The first step is determining the two extremes of outcomes within reason. Obviously, there is always the risk that additional items requiring repair may be identified when any work is done. There is always the slight risk that you will change a light fixture and discover extensive termite damage. This is “normal” risk. On a slightly bulged foundation wall with a small crack, the simplest outcome is usually patching the crack, addressing the usual or obvious causes, and monitoring the wall. The most extensive outcome would be rebuilding the wall. For arguments sake, we will assume that the simplest option would cost $2500.00 and the extensive option would cost $30,000.00. Note that we are not using “best” and “worst” case-since those terms can be highly relative to each side of a transaction.

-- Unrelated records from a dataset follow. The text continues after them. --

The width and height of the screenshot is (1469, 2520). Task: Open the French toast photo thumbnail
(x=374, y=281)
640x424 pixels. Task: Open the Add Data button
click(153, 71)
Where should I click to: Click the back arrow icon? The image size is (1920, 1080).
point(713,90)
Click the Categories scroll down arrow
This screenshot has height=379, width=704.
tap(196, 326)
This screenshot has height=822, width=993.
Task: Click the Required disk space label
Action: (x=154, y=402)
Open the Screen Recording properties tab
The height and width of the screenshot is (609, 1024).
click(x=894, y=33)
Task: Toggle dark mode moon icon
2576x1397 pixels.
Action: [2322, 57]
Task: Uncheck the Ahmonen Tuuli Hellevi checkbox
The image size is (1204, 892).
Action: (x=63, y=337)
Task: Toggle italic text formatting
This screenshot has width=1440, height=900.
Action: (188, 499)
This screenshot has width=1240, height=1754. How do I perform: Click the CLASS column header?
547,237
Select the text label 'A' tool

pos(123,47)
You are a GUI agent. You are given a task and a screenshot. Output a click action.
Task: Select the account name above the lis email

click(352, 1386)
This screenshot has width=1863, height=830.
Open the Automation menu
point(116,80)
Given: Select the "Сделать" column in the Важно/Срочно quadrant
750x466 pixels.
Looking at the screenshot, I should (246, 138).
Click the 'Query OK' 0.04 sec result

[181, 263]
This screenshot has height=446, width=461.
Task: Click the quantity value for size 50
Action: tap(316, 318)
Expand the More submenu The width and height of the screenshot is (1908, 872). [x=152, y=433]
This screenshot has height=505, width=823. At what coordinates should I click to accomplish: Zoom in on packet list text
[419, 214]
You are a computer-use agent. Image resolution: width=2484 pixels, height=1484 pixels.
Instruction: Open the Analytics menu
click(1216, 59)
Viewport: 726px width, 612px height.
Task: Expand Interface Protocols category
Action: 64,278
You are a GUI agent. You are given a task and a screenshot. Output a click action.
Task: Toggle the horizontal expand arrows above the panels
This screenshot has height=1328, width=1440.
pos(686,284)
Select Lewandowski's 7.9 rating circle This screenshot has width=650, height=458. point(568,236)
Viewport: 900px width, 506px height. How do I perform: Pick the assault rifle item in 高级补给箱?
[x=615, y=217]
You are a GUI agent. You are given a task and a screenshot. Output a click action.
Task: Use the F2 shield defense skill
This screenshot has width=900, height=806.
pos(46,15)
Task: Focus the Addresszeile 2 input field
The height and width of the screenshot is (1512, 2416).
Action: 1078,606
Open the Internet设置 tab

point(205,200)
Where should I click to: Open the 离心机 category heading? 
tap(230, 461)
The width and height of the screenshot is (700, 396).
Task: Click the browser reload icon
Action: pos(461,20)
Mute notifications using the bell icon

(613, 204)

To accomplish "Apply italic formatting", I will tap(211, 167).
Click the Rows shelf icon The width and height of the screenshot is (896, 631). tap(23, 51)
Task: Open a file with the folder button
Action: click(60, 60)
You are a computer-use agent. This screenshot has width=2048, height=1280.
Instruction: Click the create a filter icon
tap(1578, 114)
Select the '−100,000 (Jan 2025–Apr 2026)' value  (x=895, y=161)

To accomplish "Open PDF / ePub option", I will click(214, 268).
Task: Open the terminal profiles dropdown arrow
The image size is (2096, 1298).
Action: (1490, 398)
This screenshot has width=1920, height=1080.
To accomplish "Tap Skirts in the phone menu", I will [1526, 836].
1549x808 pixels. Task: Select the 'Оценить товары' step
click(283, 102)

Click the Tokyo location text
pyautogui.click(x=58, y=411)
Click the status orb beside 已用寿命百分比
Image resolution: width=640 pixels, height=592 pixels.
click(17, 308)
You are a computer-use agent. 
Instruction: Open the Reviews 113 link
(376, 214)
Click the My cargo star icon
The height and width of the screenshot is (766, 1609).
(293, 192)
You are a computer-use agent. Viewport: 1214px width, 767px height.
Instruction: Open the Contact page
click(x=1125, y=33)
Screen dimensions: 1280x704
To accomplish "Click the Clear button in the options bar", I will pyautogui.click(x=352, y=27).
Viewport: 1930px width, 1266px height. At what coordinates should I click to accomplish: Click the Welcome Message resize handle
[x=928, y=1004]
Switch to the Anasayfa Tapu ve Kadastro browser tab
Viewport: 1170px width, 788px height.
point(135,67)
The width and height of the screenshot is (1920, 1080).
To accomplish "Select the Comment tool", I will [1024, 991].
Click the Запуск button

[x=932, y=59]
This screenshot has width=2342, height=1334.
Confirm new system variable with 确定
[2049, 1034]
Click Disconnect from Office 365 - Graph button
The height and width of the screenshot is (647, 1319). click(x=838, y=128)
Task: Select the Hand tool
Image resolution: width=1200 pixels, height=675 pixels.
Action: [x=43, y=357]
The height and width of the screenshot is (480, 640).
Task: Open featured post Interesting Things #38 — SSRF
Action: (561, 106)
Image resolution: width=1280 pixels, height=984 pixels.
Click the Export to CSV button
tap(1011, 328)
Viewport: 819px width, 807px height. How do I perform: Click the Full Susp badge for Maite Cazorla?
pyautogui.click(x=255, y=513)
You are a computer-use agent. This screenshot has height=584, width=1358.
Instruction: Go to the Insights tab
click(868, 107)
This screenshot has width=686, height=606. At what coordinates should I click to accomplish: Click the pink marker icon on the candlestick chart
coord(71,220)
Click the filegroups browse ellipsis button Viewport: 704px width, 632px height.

The next step is determining probabilities of outcomes. Since the wall does not require any immediate reinforcement, it is highly likely that if monitored, action such as reinforcing can be taken prior to the wall reaching the point where it needs to be rebuilt. The responsibility for monitoring falls onto the prospective buyer, but it their house at that point and they are responsible for maintaining it so the risk of not monitoring the wall is their risk alone. We have now narrowed the risk to $2500.00-$15,000.00 to reinforce the wall with CFRP strips, re-grade the exterior, and add exterior drainage. What is the likelihood of these outcomes? The Engineer must use a myriad of factors in assessing this. We have some information on these factors in our other CIP’s but the scope is beyond this paper. We will assume that based on the Engineer’s assessment, there is a 30% chance that the wall will need to be reinforced within the next 5 years and a 70% chance that the simpler, $2500.00 option will be the likely outcome. So at a bare minimum the buyer should be credited the $2500.00. What about the potential additional $12,500.00? Do we proportion it based on the risk? i.e. 30% of it equals $3750.00. If so, is that all assumed by the seller or is that number then proportioned? What about a time horizon? We used 5 years in this example. What is a reasonable amount of time that risk should still be proportioned? When should anything that happens be solely the responsibility of the new Owner? Is there a “statute of limitations” on risk?
Is $6250.00 ($2500 + $3750) a fair credit in this circumstance? All we can do as Engineer’s is provide as much information as clear as we can. Ultimately, it is up to the buyer and seller to negotiate a solution.